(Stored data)

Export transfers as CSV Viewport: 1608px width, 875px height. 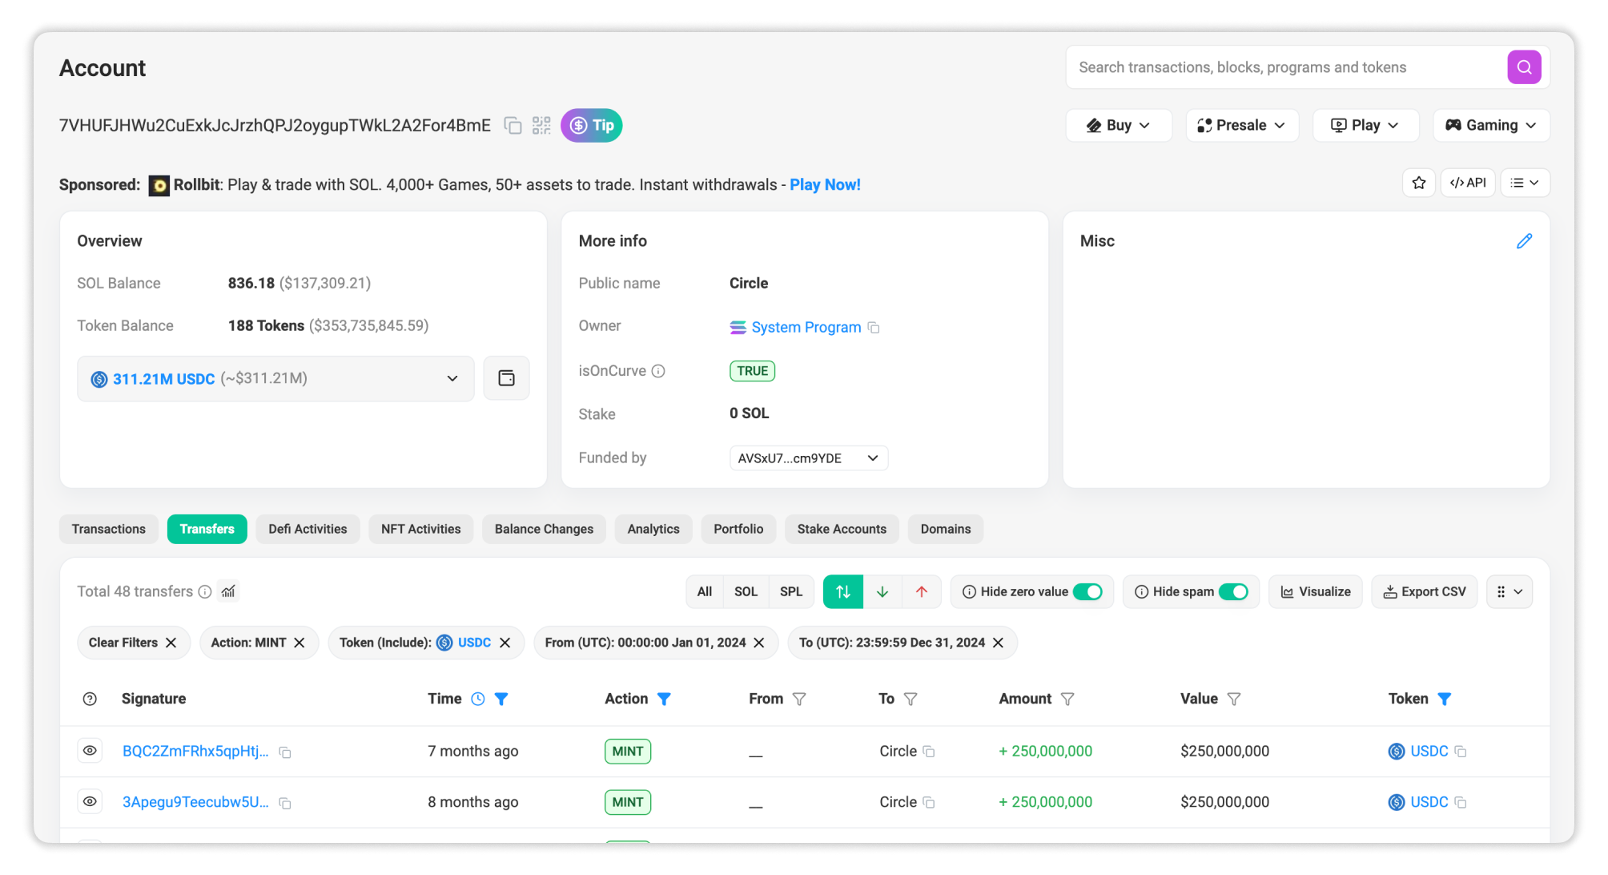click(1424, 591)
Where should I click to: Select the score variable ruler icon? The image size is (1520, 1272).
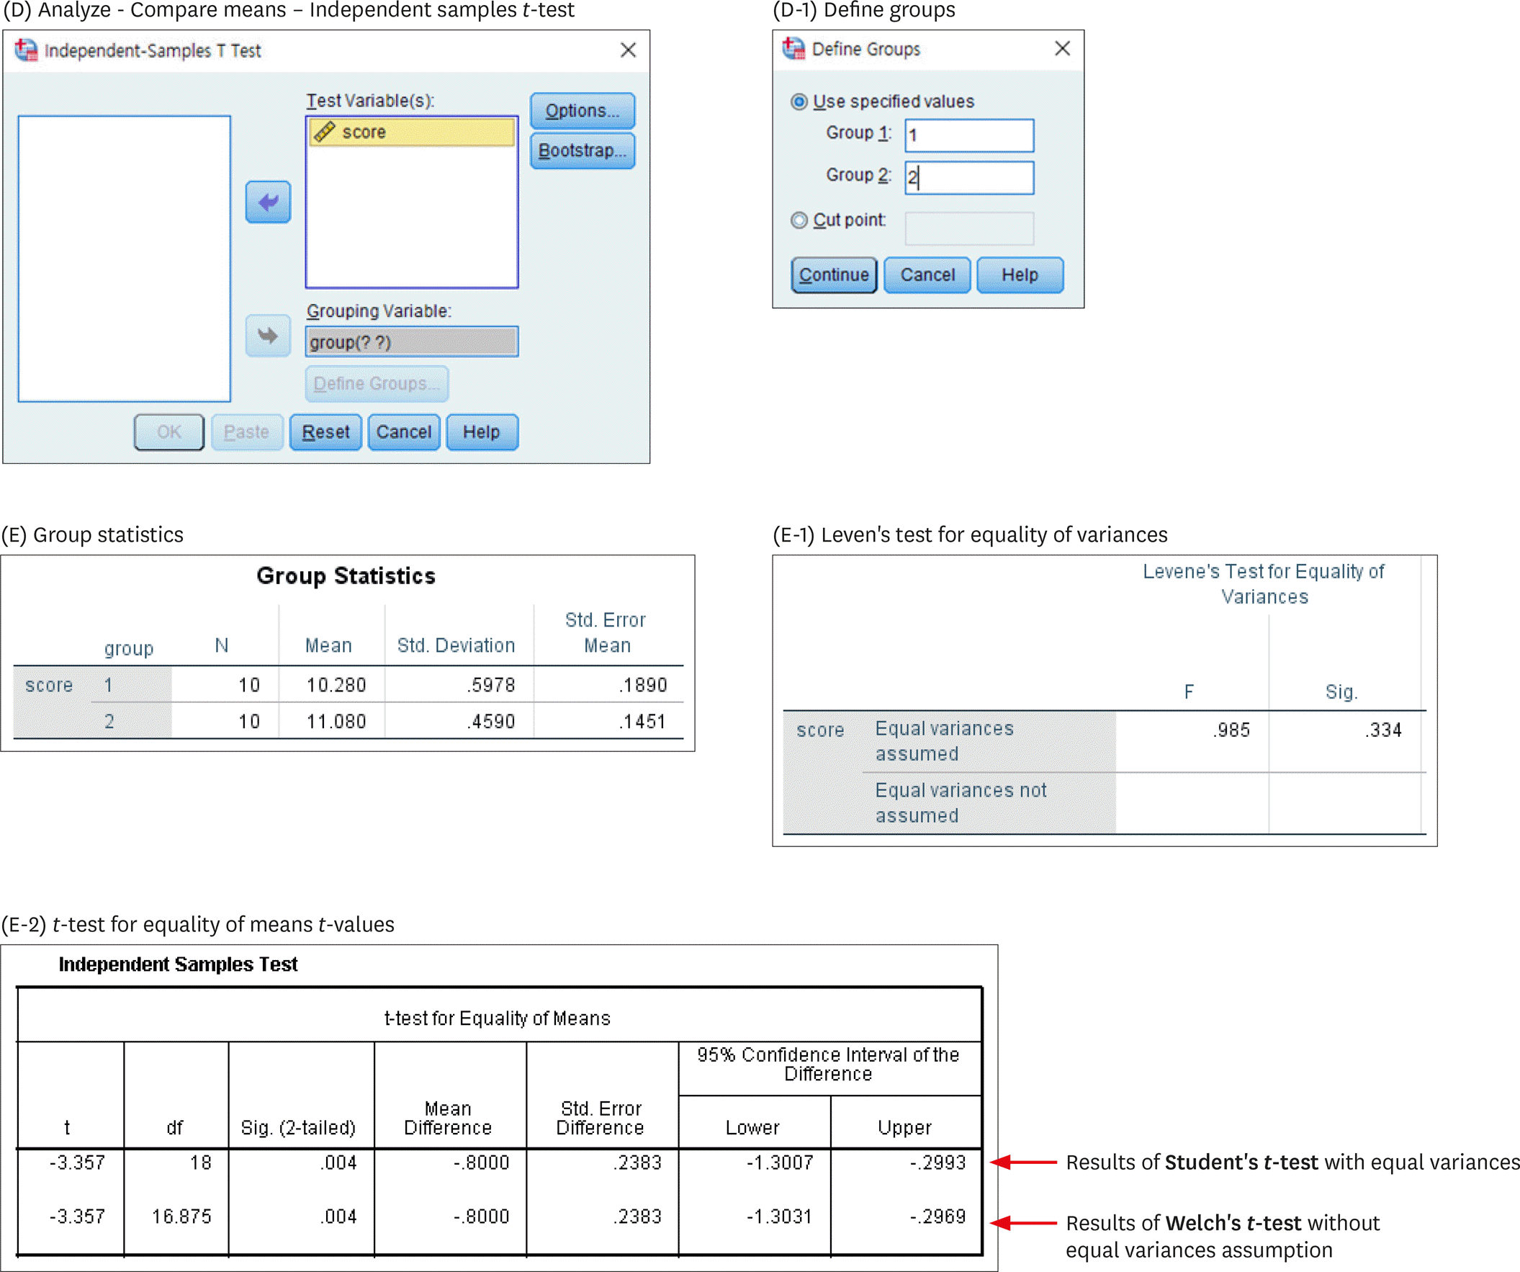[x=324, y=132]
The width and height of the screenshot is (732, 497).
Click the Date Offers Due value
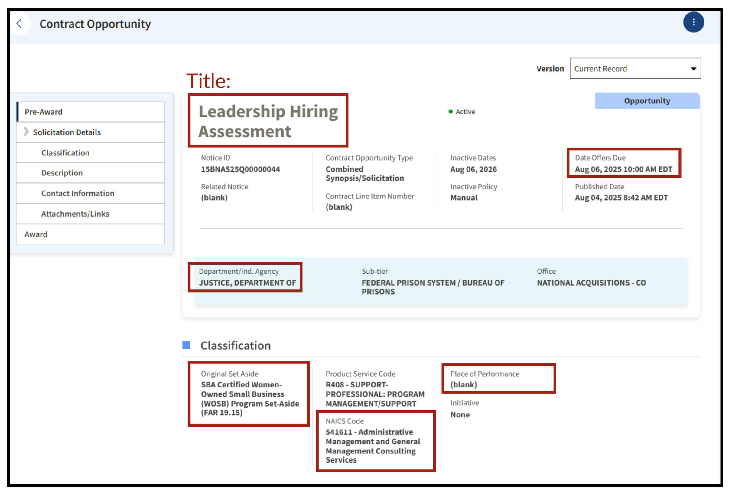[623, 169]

### WHAT TO PRODUCE
Word-for-word restatement: every line from the one with "The width and" through the final line of the data, both ends included, pictures excluded.

### WRITTEN RESPONSE
The width and height of the screenshot is (732, 497).
Click the Date Offers Due value
[623, 169]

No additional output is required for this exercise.